[Opening Source material section]

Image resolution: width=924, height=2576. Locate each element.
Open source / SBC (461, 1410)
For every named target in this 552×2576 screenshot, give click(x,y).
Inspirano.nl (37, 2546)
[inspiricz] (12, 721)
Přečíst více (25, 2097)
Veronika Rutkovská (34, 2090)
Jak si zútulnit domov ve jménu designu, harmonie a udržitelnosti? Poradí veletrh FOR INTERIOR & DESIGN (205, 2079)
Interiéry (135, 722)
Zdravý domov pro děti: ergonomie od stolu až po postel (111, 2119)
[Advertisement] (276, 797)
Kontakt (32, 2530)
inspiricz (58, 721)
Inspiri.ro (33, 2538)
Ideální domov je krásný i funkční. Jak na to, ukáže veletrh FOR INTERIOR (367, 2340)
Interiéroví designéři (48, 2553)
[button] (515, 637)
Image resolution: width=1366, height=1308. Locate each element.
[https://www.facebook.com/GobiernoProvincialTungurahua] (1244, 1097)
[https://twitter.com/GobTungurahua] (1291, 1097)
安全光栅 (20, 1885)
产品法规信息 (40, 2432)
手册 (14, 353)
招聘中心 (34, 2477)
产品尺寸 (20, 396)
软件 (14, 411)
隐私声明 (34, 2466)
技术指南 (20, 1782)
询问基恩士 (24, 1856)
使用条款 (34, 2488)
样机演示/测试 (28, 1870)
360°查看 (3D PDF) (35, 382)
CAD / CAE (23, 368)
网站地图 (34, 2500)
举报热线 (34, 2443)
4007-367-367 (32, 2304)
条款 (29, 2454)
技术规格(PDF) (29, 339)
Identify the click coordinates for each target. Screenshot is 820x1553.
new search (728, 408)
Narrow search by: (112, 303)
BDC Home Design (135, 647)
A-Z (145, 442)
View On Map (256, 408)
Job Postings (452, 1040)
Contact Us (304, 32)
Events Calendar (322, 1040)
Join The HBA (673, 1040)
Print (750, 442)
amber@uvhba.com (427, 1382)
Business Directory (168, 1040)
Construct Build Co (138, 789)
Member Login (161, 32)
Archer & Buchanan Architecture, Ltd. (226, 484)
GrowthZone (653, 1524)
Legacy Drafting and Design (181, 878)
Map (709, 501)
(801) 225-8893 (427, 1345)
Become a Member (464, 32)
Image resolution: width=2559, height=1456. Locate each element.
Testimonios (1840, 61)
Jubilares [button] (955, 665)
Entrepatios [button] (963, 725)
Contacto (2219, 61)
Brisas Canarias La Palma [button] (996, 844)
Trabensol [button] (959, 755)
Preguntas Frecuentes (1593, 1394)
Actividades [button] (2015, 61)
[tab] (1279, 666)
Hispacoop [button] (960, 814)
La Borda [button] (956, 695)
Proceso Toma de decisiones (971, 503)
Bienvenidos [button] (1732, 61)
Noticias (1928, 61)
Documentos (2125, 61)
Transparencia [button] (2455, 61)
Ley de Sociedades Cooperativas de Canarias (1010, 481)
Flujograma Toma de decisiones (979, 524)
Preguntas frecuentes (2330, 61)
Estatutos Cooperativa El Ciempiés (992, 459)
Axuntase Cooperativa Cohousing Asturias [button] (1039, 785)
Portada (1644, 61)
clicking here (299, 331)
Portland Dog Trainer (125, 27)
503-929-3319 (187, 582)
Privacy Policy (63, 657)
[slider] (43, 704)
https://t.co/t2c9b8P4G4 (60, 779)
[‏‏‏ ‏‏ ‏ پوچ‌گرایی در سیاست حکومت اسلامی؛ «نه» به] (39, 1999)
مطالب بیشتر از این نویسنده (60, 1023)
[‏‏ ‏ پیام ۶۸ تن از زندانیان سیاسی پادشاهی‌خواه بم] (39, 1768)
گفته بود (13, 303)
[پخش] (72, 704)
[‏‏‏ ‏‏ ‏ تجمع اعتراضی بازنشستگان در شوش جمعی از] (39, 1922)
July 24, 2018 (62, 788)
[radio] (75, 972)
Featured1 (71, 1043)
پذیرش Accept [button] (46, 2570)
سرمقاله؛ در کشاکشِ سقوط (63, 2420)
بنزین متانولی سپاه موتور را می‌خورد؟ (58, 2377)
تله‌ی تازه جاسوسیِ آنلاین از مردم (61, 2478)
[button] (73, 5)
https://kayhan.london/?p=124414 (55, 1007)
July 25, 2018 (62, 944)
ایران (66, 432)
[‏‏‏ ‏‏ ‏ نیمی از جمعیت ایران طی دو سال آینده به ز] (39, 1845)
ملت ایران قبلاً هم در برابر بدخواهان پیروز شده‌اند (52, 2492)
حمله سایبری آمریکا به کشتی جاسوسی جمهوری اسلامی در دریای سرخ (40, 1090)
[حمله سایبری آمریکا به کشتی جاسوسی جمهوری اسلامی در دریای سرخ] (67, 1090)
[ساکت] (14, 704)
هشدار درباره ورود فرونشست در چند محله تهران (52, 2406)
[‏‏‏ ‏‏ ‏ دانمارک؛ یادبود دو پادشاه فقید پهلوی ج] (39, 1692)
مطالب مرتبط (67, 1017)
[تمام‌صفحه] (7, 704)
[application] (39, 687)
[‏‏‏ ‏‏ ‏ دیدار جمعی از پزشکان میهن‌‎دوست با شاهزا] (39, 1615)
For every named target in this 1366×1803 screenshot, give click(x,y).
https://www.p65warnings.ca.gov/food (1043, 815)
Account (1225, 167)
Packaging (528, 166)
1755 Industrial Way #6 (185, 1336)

[Closing Source material section]

### Exercise requirements
Your answer should consist solely of the lines above from the line with "举报热线 (34, 2443)" to the line with "Contact Us (304, 32)", both included, reproduced exactly.

### Result below
举报热线 (34, 2443)
4007-367-367 (32, 2304)
条款 (29, 2454)
技术规格(PDF) (29, 339)
Identify the click coordinates for each target. Screenshot is 820x1553.
new search (728, 408)
Narrow search by: (112, 303)
BDC Home Design (135, 647)
A-Z (145, 442)
View On Map (256, 408)
Job Postings (452, 1040)
Contact Us (304, 32)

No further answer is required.